И гжель боди-арта — на самом дне
в тебе, не дотронувшемся ещё.
Дорога над ненасытна ввысь
раскинув в стороны облака,
и след самолёта широк как кисть
во мне, не дотронувшейся пока.
Светлы на белой ночи холста,
зажмурясь ляжем в едину тьму,
друг друга по родинке прочитав,
друг друга по буковке расстегнув
до дня, дымящегося рекой,
кошачьей шёрсткой в карандаше,
друг с друга выпитым молоком —
до нас, дотронувшихся уже…
БЕССОННИЦА
Совы… бесовские и невесомые,
вспомнятся: дрёмой плывёшь, но — коготь
где-то с изнанки… Скажи мне сонное,
то ли с английского, то ли — другого…
Вдохом поймай, отпусти на выдохе —
дёрнусь, но снова — ручные, ручьёвые
волосы, полосы светлые… вылетит
слово… моё ли, твоё или чьё оно?..
Слово-совёнок, гнездо его — жжение,
раж: на рожон через брайль многоточия
буковкой м(алой) — руки продолжением,
снежным крылом — продолжением почерка…
ПО КРАСНОЙ НИТИ
— Чего в такую рань? Эх ты. Легко ли
чём свет вставать, встречать идти старухе?

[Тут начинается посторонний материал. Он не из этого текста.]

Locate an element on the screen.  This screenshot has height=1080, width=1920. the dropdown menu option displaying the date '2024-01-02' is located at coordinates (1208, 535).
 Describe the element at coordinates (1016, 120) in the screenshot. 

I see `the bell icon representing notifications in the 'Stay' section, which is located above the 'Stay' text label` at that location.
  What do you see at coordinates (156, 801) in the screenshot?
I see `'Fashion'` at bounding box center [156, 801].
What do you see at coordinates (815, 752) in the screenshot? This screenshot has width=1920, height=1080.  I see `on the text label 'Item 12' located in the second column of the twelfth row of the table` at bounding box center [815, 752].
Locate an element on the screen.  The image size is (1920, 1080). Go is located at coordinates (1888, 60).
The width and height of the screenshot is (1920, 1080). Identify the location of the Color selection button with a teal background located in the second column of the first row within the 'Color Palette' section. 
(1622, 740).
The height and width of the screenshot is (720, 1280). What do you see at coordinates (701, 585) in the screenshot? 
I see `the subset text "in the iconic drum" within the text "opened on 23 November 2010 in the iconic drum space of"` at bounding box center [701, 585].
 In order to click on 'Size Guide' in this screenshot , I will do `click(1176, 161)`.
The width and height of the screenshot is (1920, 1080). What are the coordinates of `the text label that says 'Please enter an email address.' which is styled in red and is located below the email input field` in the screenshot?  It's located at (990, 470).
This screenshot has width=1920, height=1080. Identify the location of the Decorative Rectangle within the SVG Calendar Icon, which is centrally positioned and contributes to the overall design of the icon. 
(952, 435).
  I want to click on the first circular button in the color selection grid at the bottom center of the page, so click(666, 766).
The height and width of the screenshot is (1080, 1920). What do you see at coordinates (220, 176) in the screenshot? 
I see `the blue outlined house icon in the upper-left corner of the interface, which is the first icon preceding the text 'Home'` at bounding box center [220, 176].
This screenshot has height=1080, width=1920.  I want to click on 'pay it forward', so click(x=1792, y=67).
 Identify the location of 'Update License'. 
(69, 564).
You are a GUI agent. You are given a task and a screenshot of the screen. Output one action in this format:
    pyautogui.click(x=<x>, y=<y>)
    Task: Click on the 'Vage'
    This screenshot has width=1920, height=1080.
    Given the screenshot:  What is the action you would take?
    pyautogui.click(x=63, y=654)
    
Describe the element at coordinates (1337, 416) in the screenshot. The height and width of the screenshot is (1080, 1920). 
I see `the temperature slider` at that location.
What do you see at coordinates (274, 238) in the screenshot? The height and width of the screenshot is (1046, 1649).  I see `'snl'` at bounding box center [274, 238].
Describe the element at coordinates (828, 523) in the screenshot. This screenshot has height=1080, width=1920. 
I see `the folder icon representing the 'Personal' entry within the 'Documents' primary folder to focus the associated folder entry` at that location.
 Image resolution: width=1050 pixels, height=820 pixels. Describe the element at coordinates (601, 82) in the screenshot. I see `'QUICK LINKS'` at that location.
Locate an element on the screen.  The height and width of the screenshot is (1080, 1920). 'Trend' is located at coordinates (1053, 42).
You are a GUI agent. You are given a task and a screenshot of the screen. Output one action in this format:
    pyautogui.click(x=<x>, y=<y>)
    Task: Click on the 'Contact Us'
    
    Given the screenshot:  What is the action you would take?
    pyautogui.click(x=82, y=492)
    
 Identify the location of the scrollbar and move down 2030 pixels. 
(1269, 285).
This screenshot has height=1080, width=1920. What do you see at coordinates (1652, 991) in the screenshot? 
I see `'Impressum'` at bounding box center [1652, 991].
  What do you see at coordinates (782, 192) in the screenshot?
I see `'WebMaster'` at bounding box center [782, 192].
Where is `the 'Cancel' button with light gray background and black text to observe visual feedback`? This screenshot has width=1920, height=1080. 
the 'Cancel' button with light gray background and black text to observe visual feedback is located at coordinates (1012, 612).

— Мне, бабушка, хотелось повидаться,
давно не говорили мы с тобою.
— А с дочками что не до разговоров?
— Да выросли они, живут отдельно,
к чему мешаться у чужого счастья,
я лучше к вам — ведь часто собиралась.
— Ну заходи. Дай поцалую… дылда.
Дом-от большой наш, и обняться есть с кем.
Мы все с тебя глаза-то не спускали,
не ждали правда рано так, но что уж.
— Что мама?
— Младшая моя краса и ныне!
Умней всех вас, всех лучше шьёт и вяжет —
светлее снега, легче паутинки!
Лишь тёплые ей вещи не даются.
— А папа?
— Нет, его ты не отыщешь.
Напрасный труд. Твой дядя тут пытался
свово сынка беспутного… соринка
во ста стогах. Но суть не в них, а вот где:
все, кто пришли — по кровной красной нити.
А белая не выдержит натяга.
— А как… не знаю, спрашивать…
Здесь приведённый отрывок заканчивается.